Of all the write-ins I’ve seen over the past month, only one has been mentioned multiple times each week. It isn’t that you all are short on topics; no, no, far from it. If I stopped taking suggestions this week, I would have a year’s worth of articles to write. I’d be writing about Borborygmos Enraged by the end of the year, but there would be no shortage of writing prompts.
But there are a lot of griefers among you. Every week for the last month I’ve seen several of you ask for the same thing.
You really want to watch four hours of me playing Magic against an opponent who doesn’t get an untap step.
Let’s start with the obstacles that we’re going to run into by playing Stasis so we have an idea of how to build our deck:
- Hyperefficient disruption decks with low mana curves or "Delver decks" for short.

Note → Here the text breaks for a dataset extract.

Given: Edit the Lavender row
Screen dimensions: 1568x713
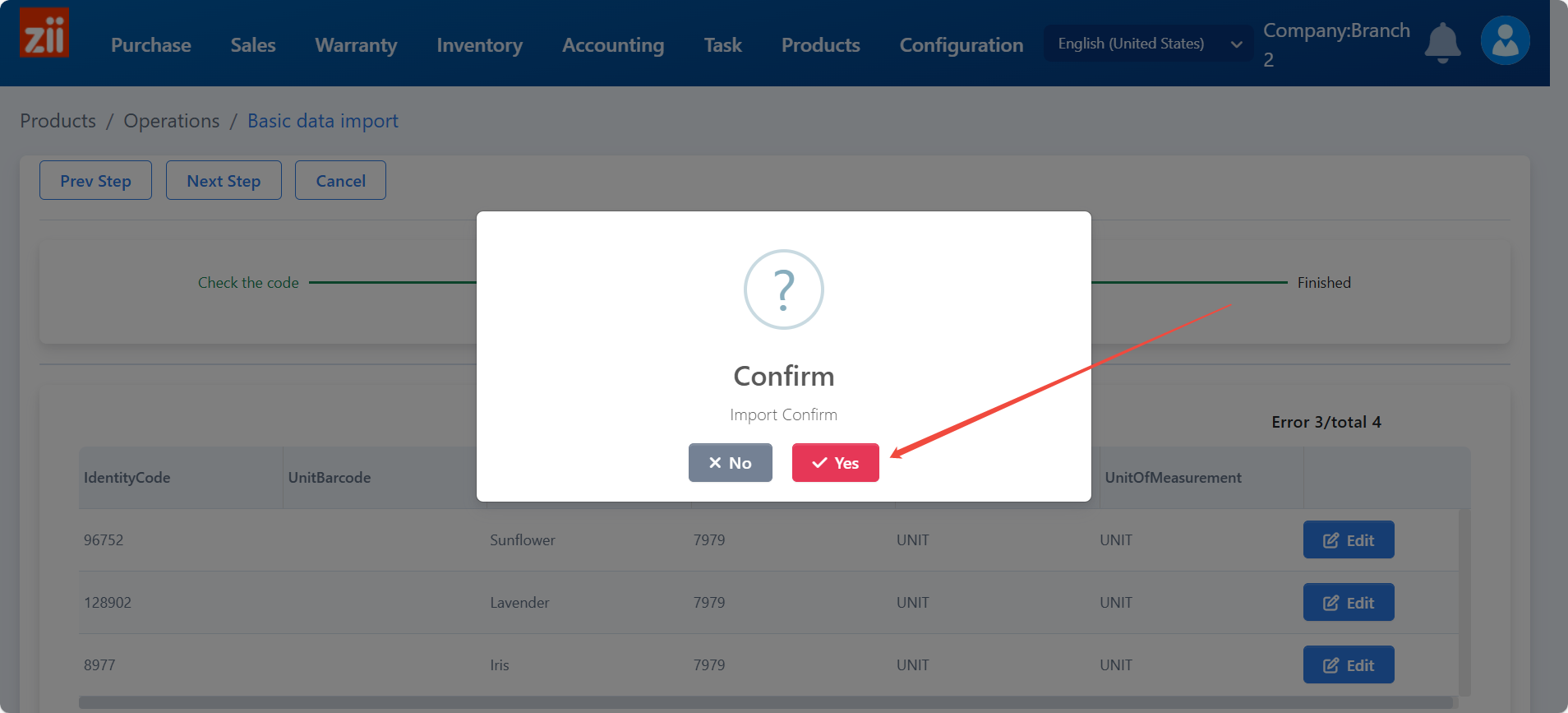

- Combo decks that don’t need more than one or two lands to go off. Storm, Dredge, Sneak and Show, and Elves all count. Storm can kill with Lotus Petal and Rituals, Dredge can kill with Flame-Kin Zealot and Ichorid, Sneak and Show has Lotus Petal and Sneak Attack and Griselbrand, and Elves has Natural Order into Craterhoof Behemoth off of a freshly played Gaea’s Cradle. All of those present issues, but all of them share the exact same vulnerability—they rely on haste creatures and Lotus Petal. If we have a way to interact with those, we’re going to be all right.
So we’re going to have to beat combo, soft countermagic plus mana denial, and the cards Batterskull and Liliana of the Veil. Got it. What are our big opportunities?
- Blanking creature removal. Seriously, who attacks?
- Opposing creatures. Seriously, who attacks?
- Slow midrange decks. Sure, you can attack with your 3/1 for three once. Paying two mana to equip? Forget about it.
- Sensei’s Divining Top. LOL.
And what goes in a Stasis deck anyway?
- Stasis (obviously).
- Planeswalkers or vigilance creatures. No matter what, it can’t need to untap.
- Lots of Islands.
- Ways to kill or bounce your Stasis. This is key—if you just let Stasis die at some point, you’ll basically Time Walk yourself because your untap step gets skipped, you don’t pay upkeep, and you won’t be able to do anything that turn. Your opponent will untap with a window to do whatever they want, and you’ll probably lose. It is preferable to remove your Stasis from play on their end step, untap all your permanents, deploy a (possibly new) Stasis, and keep your opponent locked down. That is proper Stasis strategy right there.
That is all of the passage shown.